** WHAT IS BEING ASKED **
Which lines in the data below contain the word "Select"? Return each of them.

(Collected data)
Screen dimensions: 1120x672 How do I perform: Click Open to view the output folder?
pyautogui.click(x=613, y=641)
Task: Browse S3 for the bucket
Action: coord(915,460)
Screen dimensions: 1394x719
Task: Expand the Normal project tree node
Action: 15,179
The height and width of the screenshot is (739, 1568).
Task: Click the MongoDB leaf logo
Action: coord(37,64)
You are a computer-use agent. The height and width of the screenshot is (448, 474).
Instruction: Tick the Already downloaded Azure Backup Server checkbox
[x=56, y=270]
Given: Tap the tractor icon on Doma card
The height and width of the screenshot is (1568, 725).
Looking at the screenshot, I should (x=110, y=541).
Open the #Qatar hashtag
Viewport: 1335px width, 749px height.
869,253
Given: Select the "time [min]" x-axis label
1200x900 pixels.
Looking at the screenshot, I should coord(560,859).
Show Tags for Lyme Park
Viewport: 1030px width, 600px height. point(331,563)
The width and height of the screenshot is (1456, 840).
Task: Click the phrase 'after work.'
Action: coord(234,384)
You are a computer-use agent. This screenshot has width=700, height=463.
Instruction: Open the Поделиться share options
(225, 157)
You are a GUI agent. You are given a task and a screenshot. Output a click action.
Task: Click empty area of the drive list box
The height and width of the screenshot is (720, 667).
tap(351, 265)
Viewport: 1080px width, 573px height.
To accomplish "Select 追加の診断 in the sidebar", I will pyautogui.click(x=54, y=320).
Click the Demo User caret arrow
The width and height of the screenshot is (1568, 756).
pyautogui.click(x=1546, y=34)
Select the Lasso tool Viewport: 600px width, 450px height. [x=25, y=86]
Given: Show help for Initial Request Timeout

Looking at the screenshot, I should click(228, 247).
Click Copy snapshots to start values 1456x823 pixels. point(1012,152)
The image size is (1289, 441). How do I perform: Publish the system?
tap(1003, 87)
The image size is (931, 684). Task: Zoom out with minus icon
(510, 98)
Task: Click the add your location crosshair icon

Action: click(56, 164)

** PROBLEM SOLUTION **
Given: Select the "time [min]" x-axis label
To accomplish "Select 追加の診断 in the sidebar", I will pyautogui.click(x=54, y=320).
Select the Lasso tool Viewport: 600px width, 450px height. [x=25, y=86]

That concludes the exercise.